St Andrew's Church is a Grade I listed church in Stratton, Bude, Cornwall. It is located along the main road in Stratton. The font is dated to the 12th century, the north aisle to the mid 14th. The tower, aisle and chancel date to the 15th century. The church was restored in 1888 by St Aubyn and Wadling. It became a Grade I listed building on 5 March 1952.

==The church==
The oldest part of the structure is the mid-fourteenth-century north aisle, with the south aisle, chancel and tower having been added in the fifteenth century. The font precedes these as it has been dated to the twelfth century. The vestry was added in the late nineteenth century and the church was restored and partially rebuilt by James Piers St Aubyn and Henry J. Wadling in 1888. The north aisle is constructed of rubble stone, the chancel, south aisle and tower is built of ashlar masonry and the south arcade is built of granite. The church is built in Perpendicular style except for the north arcade, which is built in Decorated style. The porch has granite coping and kneelers, and the moulded, arched granite outer doorway is set under a sundial in the gable.

[Saved entries]

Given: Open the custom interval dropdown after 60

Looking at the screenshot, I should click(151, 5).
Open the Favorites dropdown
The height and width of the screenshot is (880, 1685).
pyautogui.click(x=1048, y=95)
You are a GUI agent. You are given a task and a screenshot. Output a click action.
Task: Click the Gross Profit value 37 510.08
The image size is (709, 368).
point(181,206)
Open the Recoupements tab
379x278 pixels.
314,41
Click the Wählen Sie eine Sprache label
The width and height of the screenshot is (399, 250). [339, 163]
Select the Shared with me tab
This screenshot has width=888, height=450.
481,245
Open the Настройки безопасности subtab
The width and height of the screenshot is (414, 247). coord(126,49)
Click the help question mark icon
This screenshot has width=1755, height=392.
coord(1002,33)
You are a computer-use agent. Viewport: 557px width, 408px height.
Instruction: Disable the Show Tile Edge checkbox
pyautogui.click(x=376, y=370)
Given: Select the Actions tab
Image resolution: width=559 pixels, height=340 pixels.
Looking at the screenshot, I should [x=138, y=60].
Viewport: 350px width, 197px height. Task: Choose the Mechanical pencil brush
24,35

Directions ::
• 1. According to the text about St Andrew's Church, what is the north aisle built of?
• 2. Carry the text about St Andrew's Church on from the point where it stops.

Answers for this exercise ::
• 1. Rubble stone.

• 2.
Apart from the arcade, the interior walls are plastered. The roof is probably original and is of the open waggon type with carved ribs and bosses. The bowl of the font is twelfth century and it stands on a nineteenth-century base. The seventeenth century pulpit is five-sided, on a wineglass type stand; it has panels of round-headed blind arches. On the south side there is a stair to a former rood loft, and the rood screen dates to 1901. There are some good windows in the north aisle and tower.